• **WORK INSTRUCTIONS**:
1. In the article on Claude for Healthcare, which Claude model does the new offering build on?
2. Please reproduce the passage of the article on Claude for Healthcare that begins at the words "AI safety and" and stops after "improved factual reliability.".

The announcement comes less than a week after OpenAI announced the release of ChatGPT Health.
By Jessica Hagen , Executive Editor
Scientist using a computer

 Photo: FG Trade/Getty Images

AI safety and research company Anthropic announced the launch of Claude for Healthcare, a set of HIPAA-ready AI tools for providers, payers and patients. The offering builds on Anthropic's latest Claude model, Opus 4.5, which the company says delivers stronger performance on medical and scientific tasks and improved factual reliability.

The company says Claude for Healthcare can be used for prior authorizations and patient care coordination, and can help with regulatory submissions.

The offering also includes "connectors," which allow the AI to connect to the Centers for Medicare & Medicaid Services (CMS) Coverage Database, both local and national, to help with revenue cycle and compliance and to allow patient-facing teams to work with Medicare policy.

Users can also connect to the International Classification of Diseases, 10th Revision (ICD-10), to support medical coding, billing and claims management as well as the National Provider Identifier Registry, which helps with provider verification, credentialing networking directory management and claims validation.

Claude Pro and Max plan subscribers in the U.S. can also opt in to connect their personal health records to Claude to summarize records and explain results, but the company said there are explicit privacy controls and no data will be used for model training.

"In the US, Claude Pro and Max plan subscribers can choose to give Claude secure access to their lab results and health records. New HealthEx and Function connectors are available in beta today, while Apple Health and Android Health Connect integrations are rolling out in beta this week via the Claude iOS and Android apps," Anthropic said in a statement.

"When connected, Claude can summarize users’ medical history, explain test results in plain language, detect patterns across fitness and health metrics, and prepare questions for appointments. The aim is to make patients' conversations with doctors more productive, and to help users stay well-informed about their health."​

Anthropic also announced the expansion of Claude's capabilities for the life sciences industry, including clinical trial operations and regulatory work.

"Claude now integrates with platforms like Medidata (trial data), ClinicalTrials.gov, bioRxiv/medRxiv (preprint research), Open Targets (drug targets), and others, helping with things like protocol drafting and trial planning," the company said.

"Existing scientific connectors (e.g., Benchling, PubMed, BioRender) remain supported and expanded, and new skills help automate bioinformatics and other research workflows."

• **Saved entries**:
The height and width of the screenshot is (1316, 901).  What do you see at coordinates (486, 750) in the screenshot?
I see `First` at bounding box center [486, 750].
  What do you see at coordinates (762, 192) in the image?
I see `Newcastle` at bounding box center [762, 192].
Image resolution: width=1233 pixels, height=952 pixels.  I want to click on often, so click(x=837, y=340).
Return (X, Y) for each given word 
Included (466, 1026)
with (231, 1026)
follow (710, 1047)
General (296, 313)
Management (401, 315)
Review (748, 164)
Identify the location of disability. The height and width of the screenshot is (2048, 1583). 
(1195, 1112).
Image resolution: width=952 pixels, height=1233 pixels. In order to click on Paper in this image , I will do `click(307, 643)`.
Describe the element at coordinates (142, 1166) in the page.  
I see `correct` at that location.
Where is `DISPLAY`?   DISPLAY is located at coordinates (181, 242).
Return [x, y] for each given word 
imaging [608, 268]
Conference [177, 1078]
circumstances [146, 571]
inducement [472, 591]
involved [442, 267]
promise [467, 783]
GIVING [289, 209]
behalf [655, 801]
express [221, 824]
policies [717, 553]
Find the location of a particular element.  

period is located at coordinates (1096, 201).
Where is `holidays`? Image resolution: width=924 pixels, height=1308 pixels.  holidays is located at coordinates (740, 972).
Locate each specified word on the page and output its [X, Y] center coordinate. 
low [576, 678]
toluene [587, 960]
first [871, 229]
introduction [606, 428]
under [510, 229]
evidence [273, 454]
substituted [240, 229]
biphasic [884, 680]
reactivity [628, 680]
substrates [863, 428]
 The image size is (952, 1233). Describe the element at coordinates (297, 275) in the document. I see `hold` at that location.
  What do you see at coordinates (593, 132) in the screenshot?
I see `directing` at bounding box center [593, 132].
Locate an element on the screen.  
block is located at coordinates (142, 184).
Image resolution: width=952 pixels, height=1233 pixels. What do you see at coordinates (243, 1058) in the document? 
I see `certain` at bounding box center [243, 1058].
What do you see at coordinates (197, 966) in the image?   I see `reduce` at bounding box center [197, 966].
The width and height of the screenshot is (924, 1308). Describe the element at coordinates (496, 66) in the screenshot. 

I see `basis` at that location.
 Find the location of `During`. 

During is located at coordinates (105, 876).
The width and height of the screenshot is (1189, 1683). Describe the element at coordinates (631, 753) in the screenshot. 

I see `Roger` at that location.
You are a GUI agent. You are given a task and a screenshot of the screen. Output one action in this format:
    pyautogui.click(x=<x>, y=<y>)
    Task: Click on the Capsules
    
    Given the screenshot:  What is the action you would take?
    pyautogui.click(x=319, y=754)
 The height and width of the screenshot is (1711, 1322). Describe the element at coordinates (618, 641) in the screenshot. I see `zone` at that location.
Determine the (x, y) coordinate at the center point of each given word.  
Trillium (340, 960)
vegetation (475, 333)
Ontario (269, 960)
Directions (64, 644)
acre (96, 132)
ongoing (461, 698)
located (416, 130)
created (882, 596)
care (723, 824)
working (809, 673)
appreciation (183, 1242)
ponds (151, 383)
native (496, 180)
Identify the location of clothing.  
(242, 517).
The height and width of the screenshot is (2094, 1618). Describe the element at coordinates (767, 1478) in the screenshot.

• **ANSWERS TO THE EXERCISE**:
1. It builds on Opus 4.5.

2.
AI safety and research company Anthropic announced the launch of Claude for Healthcare, a set of HIPAA-ready AI tools for providers, payers and patients. The offering builds on Anthropic's latest Claude model, Opus 4.5, which the company says delivers stronger performance on medical and scientific tasks and improved factual reliability.